I’ve always been impressed by beautifully folded napkins. It’s an art that’s not practised much anymore. There are dozens of attractive ways to fold a square cloth napkin, from pyramid shaped to rosebud, rose or crown. Altogether it was an impressive table setting for what I hoped would be a pleasant dining experience.
Apart from the British pub style bar, a hangover from the days of the Guv’nor Pub, the restaurant has been visually transformed into a handsome fine dining establishment. Fire engine red, black and white stand out, but also the kaleidoscope colours of photographic murals and poster-sized pictures of the city of Shanghai at night. Shanghai (one of the world’s biggest cities) has lighting that rivals Las Vegas, Nevada.

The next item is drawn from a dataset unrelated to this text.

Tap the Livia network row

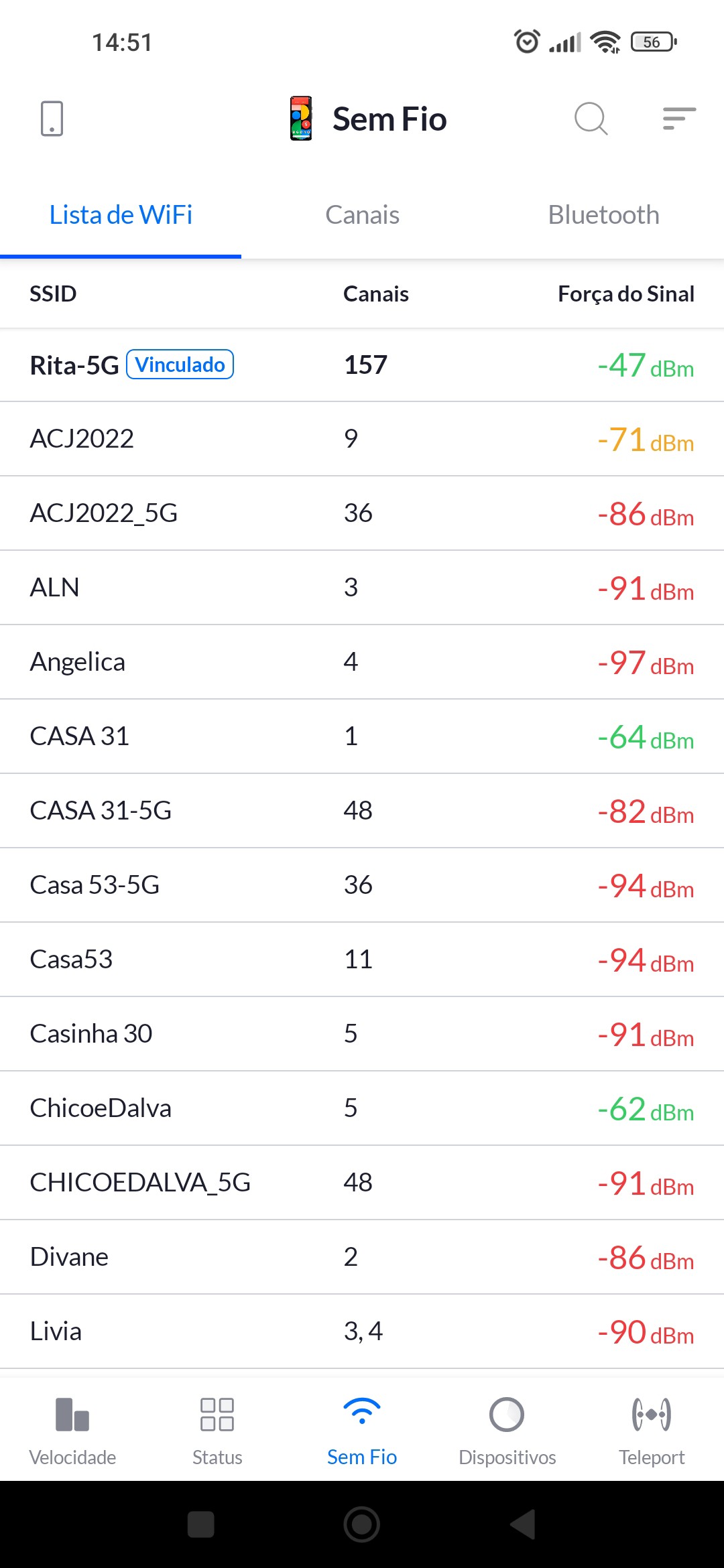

The great chef Raymond Blanc, in a speech to a seafood conservation conference at London’s Old Billingsgate Fish Market a few years ago, said he feared that one day the only seafood he’d have for his bouillabaisse would be “plankton and algae.” Recently, I heard a comedian (his name escape’s me) cracking a joke about us humans — after allowing the world’s oceans to be fished out or destroyed — convincing ourselves that jellyfish (presumably the only fish left) “tastes pretty good.”
When I saw jellyfish on the menu at Shanghai, I wondered if that day was drawing nigh. I’d never had jellyfish, but, being the type who’ll try anything once, I ordered a dish. The jellyfish appeared to have been blanched and julienne cut. A small pile (looking like sauerkraut) was served on a marinade that tasted of soy, vinegar and sesame oil. Chopped green onion and sesame seeds had been sprinkled over all.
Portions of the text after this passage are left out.